Treatments like cognitive behavioral therapy for insomnia and exercise therapy can help address sleep problems, both during and after treatment, the study found.
Patients undergoing treatment for gynecological cancer commonly experience sleep disturbances, but a new review article suggests there are a number of strategies available that can help improve patients’ sleep before, during and after treatment..
The reviews was published in the International Journal of Gynecological Cancer. It outlines research related to sleep in gynecological cancers, but also in other types of cancer, such as breast cancer.
The major external culprit in sleep disturbance among women with gynecological cancer is pain, explained corresponding author Emma L. Barber, of the Northwestern University Feinberg School of Medicine, and colleagues.
“Previous studies have shown that pain causes the largest reduction in sleep duration because it is the most likely to persist throughout the night,” Barber and colleagues wrote. “Sleep and pain furthermore have a bidirectional relationship where sleep disruption can cause hyperalgesia, and pain can conversely cause sleep disruption.”
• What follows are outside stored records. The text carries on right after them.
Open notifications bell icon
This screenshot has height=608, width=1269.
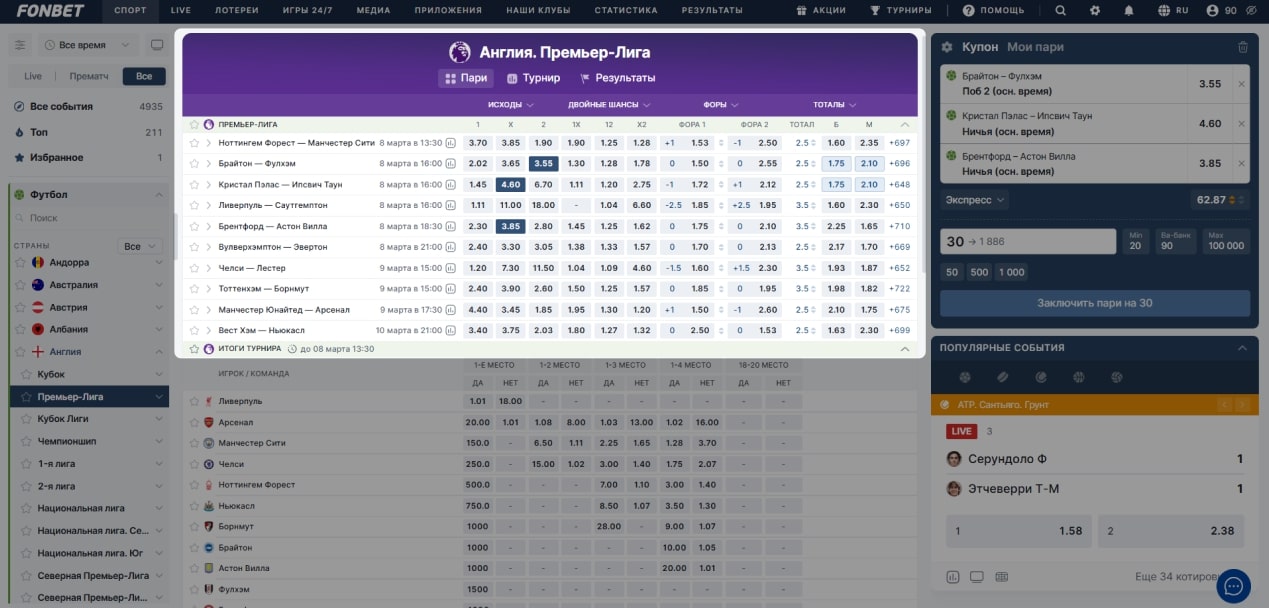point(1129,10)
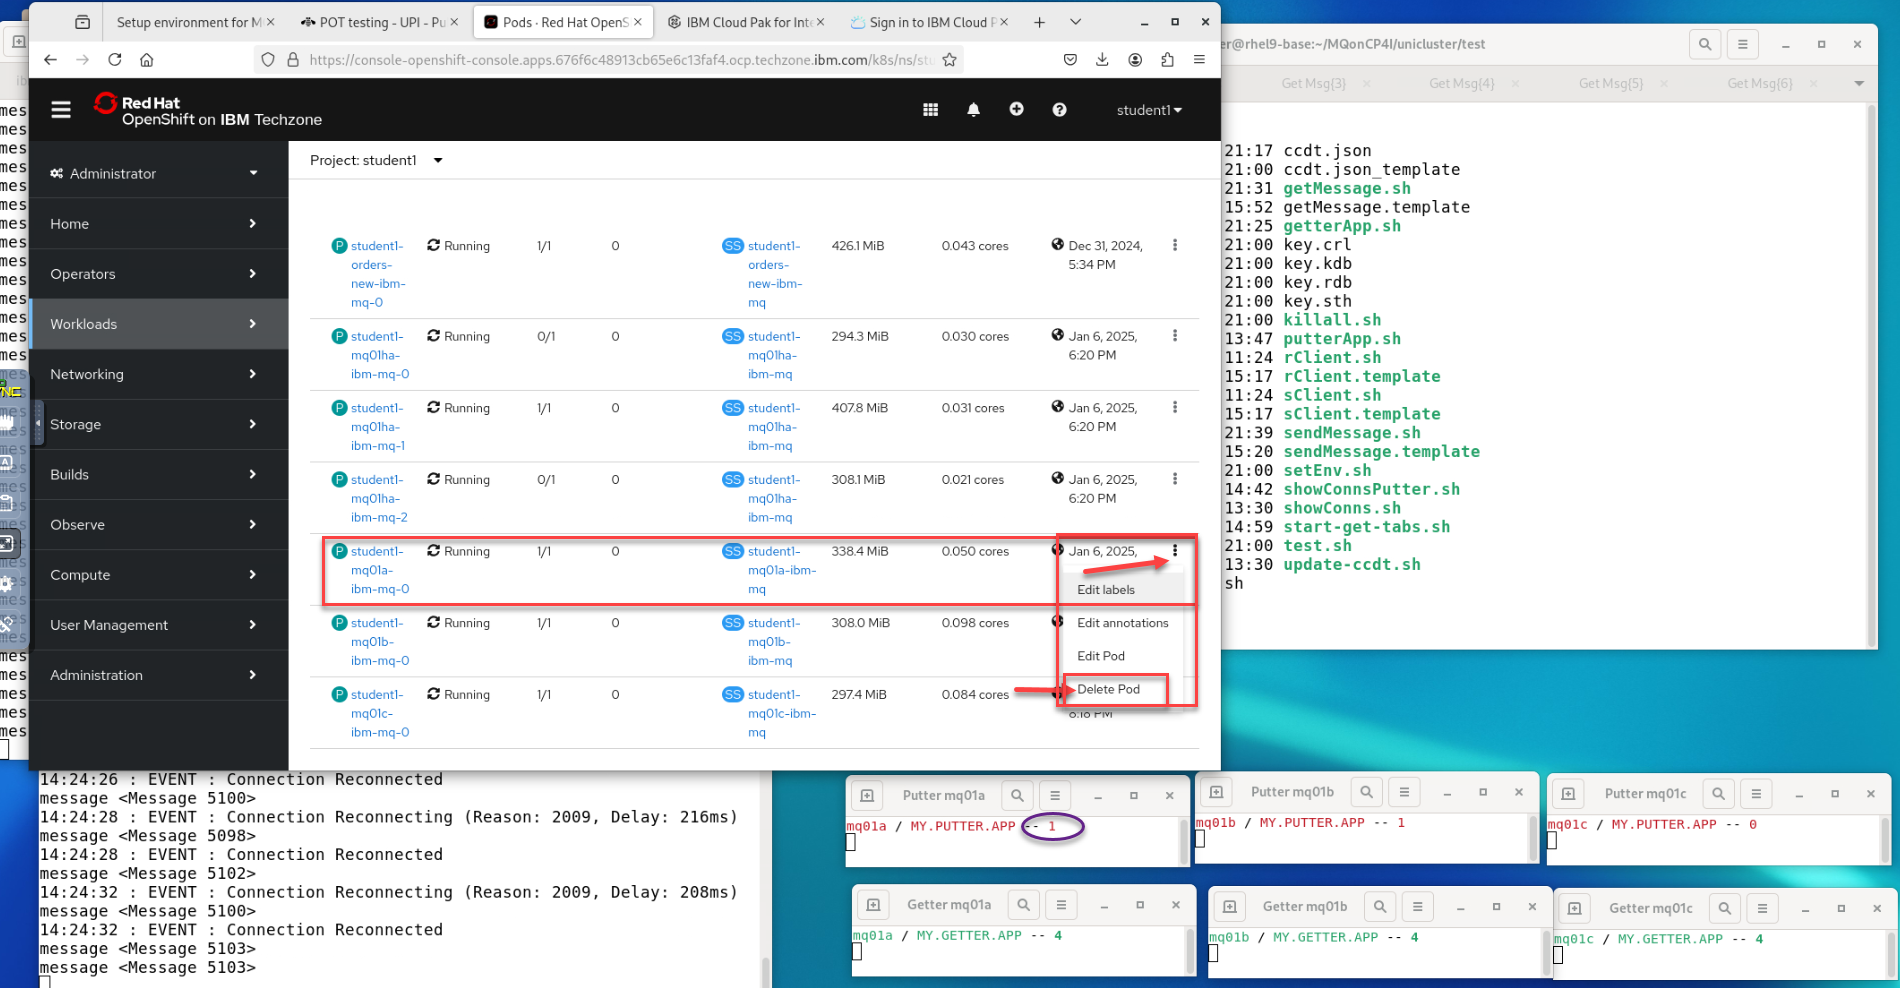Open kebab menu for student1-orders-new-ibm-mq-0 pod

[x=1174, y=245]
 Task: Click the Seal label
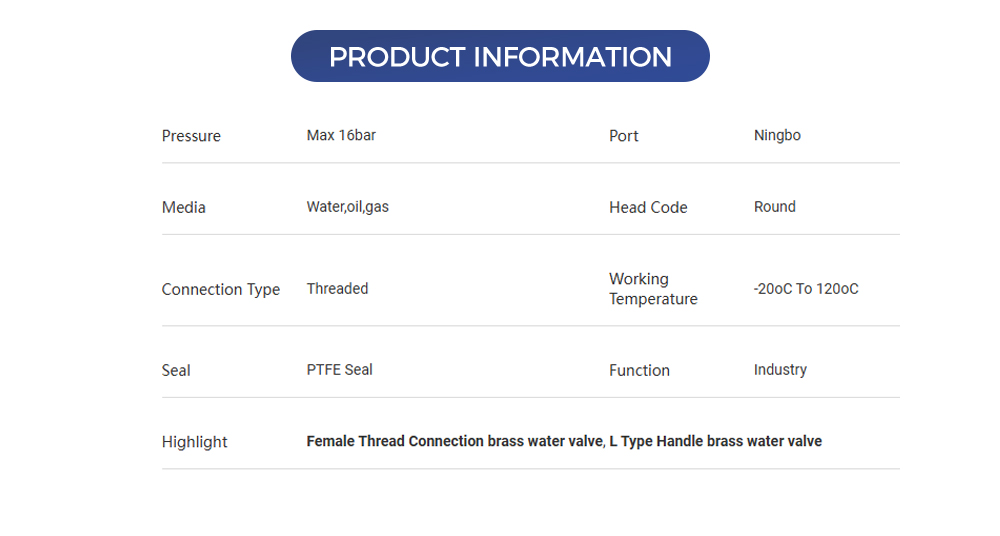tap(176, 371)
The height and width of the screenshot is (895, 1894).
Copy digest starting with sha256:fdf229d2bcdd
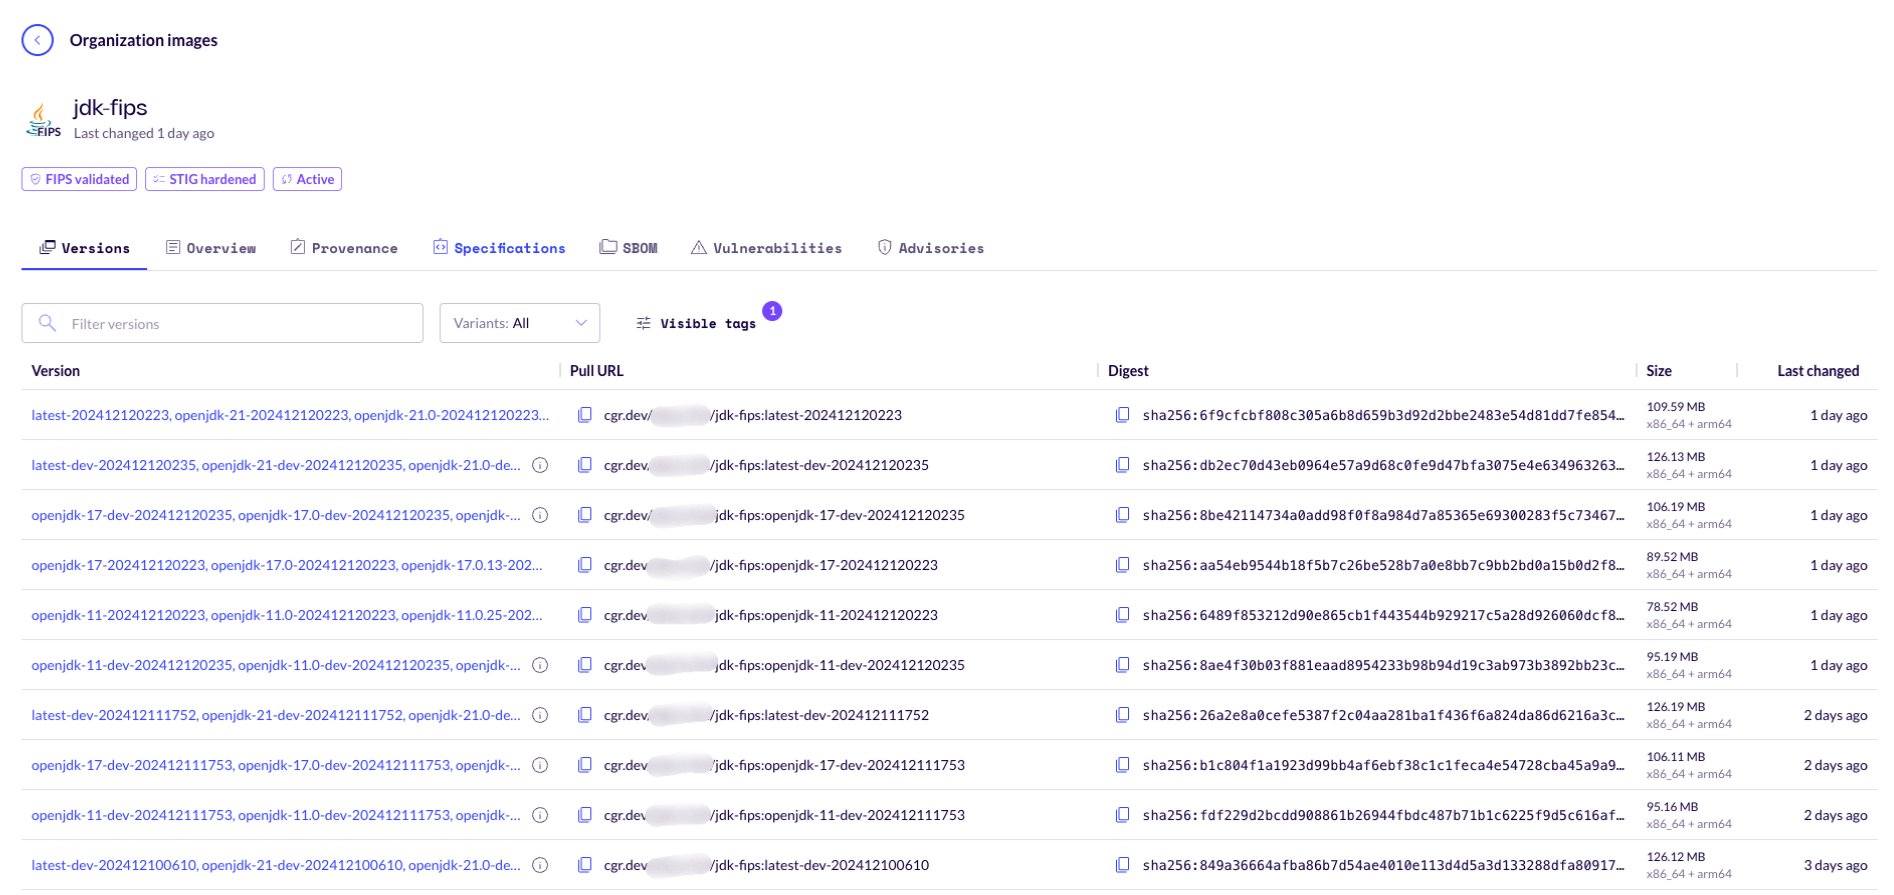[1122, 815]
The problem of sleep disruption, however, can begin the moment a patient is diagnosed. The investigators said pretreatment sleep disturbances are often associated with depressive symptoms and anxiety. Patients with ovarian cancer tend to be more likely to have sleep disorders than patients with endometrial cancer, whose sleep disorder rates are similar to that of the general population, the investigators found.
“The most commonly cited risks of developing sleep disorders in the ovarian cancer population are abdominal discomfort and high distress at time of diagnosis,” they wrote.
During treatment, patients who undergo chemotherapy or radiation may have levels of physical fatigue that interfere with sleep quality, but they can also suffer from side effects like nausea and vomiting, which can affect sleep.
One study found 24% of patients with ovarian cancer who underwent palliative chemotherapy had sleep disturbances. Another study suggested that up to 80% of patients with gynecological cancer experienced sleep disruptions while hospitalized.
Even after treatment, many patients find themselves having difficulty sleeping. Barber and colleagues noted that sleep deprivation can slow patients’ recovery from surgery and lead to longer hospital stays.
However, the investigators said a number of tools are available to address the problem. Strategies like cognitive behavioral therapy for insomnia (CBT-I), sleep-schedule regulation, and limitation of caffeine can help patients prior to treatment, as can pharmacological products like zolpidem (Ambien), benzodiazepines, or melatonin.
During treatment, the investigators said CBT-I and exercise therapy have been shown to be the most effective interventions against sleep disturbances, but they added that management of side effects is also important.
While patients are hospitalized following treatment, the authors said literature supports the use of eye masks and earplugs to block light and noise. They said hospital staff should work to limit disruptions and interruptions at night. Pharmacological solutions are also useful, though the authors said benzodiazepines are typically avoided due to the risk of dependence.
Once a patient is discharged, the authors said many of the earlier strategies, such as CBT-I and exercise therapy, should be considered to help limit long-term sleep problems.
While their review centers on the causes and consequences of sleep disturbances, the authors said the inverse is also true.
“Conversely, good sleep in survivors is linked with a more positive affect and fewer episodes of anxiety or depression,” they wrote. “Because of the difference sleep quality poses to outcomes and patient quality of life, patient sleep at diagnosis, during treatment, and after treatment must be addressed.”
Barber and colleagues said physicians should regularly assess their patients for sleep disturbances, something that can be accomplished with tools such as the General Sleep Disturbance Scale. When problems are identified, they said, it is critical for physicians to intervene.
“Many of these interventions are easily implemented at a low cost, or no cost, and may benefit patients with gynecological cancers,” they said.